We can all be a superhero. Saving the world from smog. All you have to do is get rid of your car. Sounds impossible, but there are many advantages of limiting car usage. Once you have found another way to go about your day without a car, you might see that your life will improve, along with the Earth.

In Vauban, Germany there are many participators, "70 percent of... families do not own cars, and 57 percent sold a car to move [there]"(source 1). With the statisics of the greenhouse gas emissions in Europe and United States caused by passenger cars are so shocking, you can see why it is so important to current efforts to drastically reduce emissions from tailpipes. With "12 percent... [in] Europe and 50 percents in some car-intensive areas in the United States"(source 1), it should not come to a surprise to people that we need to look further to invest time to promotioning a no car life-style.

Although, the United States percentage is so high, a lot of people are also participating in a car-free life, with the internet allowing people to feel more connected they will not need to drive to meet friends. Also "cellphones and car-pooling apps has facilitated more flexible commuting arrangements"(source 4), along with "shared van services for getting to work"(source 4) being seen as a way people "organize their summer jobs and social life around where they can walk or take public transportation or car-pool with friends"(source 4). With this evolution accuring "there has been a large drop in the percentage of 16- to 39-year-olds getting license"(source 4). America is on the right track with fewer cars being bought, less drivers, and fewer licenses as the years go by; it can still improve.

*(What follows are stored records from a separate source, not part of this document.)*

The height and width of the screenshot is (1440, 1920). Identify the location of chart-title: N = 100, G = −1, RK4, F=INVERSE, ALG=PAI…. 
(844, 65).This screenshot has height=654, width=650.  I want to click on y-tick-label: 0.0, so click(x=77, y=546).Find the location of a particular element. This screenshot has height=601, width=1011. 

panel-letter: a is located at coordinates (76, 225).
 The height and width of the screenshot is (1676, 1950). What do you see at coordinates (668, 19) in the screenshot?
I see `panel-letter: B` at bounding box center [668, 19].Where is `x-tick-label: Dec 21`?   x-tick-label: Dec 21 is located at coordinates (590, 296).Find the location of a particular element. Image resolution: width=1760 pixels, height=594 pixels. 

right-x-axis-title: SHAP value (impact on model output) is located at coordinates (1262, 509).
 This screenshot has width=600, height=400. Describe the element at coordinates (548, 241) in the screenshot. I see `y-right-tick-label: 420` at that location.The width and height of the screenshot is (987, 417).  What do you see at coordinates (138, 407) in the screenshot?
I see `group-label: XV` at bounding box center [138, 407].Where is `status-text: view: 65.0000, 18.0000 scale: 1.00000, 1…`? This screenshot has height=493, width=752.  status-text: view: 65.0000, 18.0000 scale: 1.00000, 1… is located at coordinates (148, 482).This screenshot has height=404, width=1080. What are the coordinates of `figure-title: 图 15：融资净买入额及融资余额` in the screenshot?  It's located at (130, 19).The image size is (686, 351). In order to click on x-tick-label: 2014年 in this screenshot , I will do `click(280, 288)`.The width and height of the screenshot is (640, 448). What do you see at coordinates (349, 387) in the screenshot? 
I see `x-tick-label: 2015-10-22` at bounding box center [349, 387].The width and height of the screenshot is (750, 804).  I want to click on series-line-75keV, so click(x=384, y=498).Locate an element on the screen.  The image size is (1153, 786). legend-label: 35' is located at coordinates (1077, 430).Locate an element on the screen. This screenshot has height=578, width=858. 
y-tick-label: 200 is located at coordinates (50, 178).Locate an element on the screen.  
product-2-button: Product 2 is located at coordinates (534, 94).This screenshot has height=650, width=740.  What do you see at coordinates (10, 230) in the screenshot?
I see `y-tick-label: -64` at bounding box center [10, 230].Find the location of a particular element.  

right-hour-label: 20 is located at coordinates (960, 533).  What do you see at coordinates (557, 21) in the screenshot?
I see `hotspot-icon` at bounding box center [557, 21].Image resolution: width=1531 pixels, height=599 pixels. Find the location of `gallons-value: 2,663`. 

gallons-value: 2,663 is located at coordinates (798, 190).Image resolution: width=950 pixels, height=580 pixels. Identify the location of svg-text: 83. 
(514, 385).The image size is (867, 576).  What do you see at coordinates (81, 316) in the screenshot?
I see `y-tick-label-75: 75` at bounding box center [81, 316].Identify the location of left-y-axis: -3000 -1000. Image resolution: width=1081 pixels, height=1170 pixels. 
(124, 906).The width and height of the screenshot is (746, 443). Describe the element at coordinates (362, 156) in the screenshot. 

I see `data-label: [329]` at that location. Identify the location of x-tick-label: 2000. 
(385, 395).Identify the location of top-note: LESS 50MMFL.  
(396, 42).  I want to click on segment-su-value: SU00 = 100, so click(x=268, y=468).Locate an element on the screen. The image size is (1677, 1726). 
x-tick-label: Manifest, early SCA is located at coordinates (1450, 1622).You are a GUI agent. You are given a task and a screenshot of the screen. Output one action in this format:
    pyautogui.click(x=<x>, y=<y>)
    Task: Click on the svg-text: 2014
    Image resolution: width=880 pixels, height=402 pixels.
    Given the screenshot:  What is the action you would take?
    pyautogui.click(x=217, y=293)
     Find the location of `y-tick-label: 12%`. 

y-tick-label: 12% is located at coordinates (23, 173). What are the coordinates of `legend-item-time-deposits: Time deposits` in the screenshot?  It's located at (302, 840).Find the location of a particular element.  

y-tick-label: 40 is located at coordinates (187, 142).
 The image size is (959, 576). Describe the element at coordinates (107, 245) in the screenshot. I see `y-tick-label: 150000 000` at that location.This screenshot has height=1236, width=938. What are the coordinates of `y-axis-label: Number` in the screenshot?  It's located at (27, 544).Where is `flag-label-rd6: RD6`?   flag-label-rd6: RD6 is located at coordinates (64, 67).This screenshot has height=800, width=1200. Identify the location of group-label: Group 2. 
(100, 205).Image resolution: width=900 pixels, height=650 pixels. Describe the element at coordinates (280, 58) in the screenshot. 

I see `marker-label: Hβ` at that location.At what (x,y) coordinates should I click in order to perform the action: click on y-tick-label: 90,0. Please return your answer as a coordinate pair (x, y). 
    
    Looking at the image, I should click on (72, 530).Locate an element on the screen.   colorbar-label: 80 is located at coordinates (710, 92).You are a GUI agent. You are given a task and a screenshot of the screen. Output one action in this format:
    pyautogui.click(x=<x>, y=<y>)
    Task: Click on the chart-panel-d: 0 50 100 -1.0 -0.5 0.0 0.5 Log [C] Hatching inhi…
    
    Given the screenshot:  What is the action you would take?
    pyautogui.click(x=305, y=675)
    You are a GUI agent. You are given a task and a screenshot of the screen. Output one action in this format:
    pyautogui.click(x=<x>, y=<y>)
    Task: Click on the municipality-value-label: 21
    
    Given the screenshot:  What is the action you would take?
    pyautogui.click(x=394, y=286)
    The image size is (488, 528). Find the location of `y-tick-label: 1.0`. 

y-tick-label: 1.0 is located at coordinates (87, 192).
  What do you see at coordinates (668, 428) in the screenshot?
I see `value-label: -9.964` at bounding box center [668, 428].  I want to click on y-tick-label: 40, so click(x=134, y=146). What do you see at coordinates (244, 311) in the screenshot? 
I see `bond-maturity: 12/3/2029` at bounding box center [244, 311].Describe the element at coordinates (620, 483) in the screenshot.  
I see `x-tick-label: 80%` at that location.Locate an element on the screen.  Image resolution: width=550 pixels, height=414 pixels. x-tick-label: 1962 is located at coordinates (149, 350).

Some ways that it could improve would be to take some ideas from other countries, such as Paris and Colombia. Where in Paris they have enforced partial driving bans on Mondays that "motorists with even-numbered license plates are are ordered to leave their cars at home or suffer a 22-euro fine"(source 2). This establishment helped a great deal leaving "congestion...down 60 percent...after five-days of intensifying smog"(source 2). Although critics argue that "delivery companies complained of lost revenue...public transit was free of charge from Friday to Monay"(source 2). Also in Bogota, Colombia there is a program that "[promotes] alternative transportationg and reduce smog", a day without cars where "cars [they are ban] with only buses and taxis permitted" (source 3). The violators of this programed were charged a $25 fine.

These programs would defiantly improve the surburbs, leaving them denser, better for walking and "more accessible to public transportation"(source 1). With these changes "stores are placed a walk away, on a main street, rather than in malls alongs some distant highway"(source 1). The world would become more for the living and less for the machine if we create a trend for a no car zone in all of our daily lifes.